Bad News for Greedy CEO Who Price Gouged Life-Saving Drug
This is proof that you don’t have to be evil to make money.
Martin Shkreli, the CEO who came under fire last month after his company raised the price of a life-saving drug, might soon be out of business. Last month Shkreli’s company, Turing Pharmaceuticals, spiked Daraprim’s price by more than 5,000 percent practically over night. The increase took the drug from $13.50 per tablet to $750 and sparked internet outrage. But now, a San Diego-based company, Imprimis Pharmaceuticals, has stepped up to offer an alternative drug for less than $1 a pill, CNN reported.

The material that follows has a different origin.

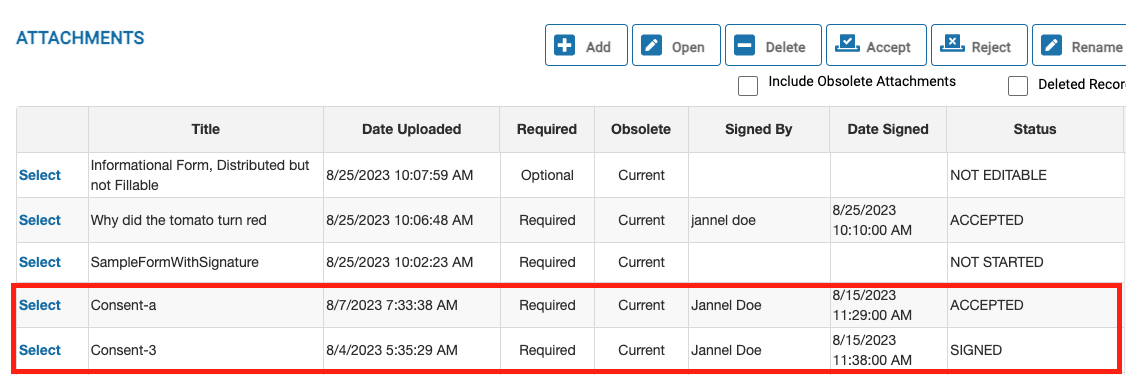Click the checkmark icon on Accept button
This screenshot has width=1126, height=375.
pos(847,45)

Imprimis’s substitute drug can be used to treat toxoplasmosis, an infection that many HIV/AIDS, cancer patients and other people with compromised immune systems have relied on Daraprim to control for the past 60 years.
Heroic…uhh…pharmaceutical company savagely undercuts Martin Shkreli’s pill scam. https://t.co/7PITs1qPzA pic.twitter.com/ZmHuCevKV1
— Gawker (@Gawker) October 23, 2015
In response to the outpouring of criticism, Shkreli announced in late September that he would lower the cost of the medication, but he has yet to do so.
“The extent to which companies have raised their prices has gotten so out of control that we can do a lot more,” Imprimis CEO Mark Baum told Mashable. “There’s so much we can do to correct what these guys are doing.”
Martin Shkreli’s AIDS drug scam was just foiled by a rival company not run by a-holes. https://t.co/yS9gM8FMsl pic.twitter.com/YfbIZMMiNr
— someecards (@someecards) October 23, 2015
Imprimis’s solution is reasonably priced without being an act of charity — the company still expects to turn a considerable profit, even with the relatively low cost of the drug, Mashable reported.
Shkreli also made headlines this month after the New York attorney general’s office opened an investigation into him and then again when presidential candidate Bernie Sanders rejected his campaign donation.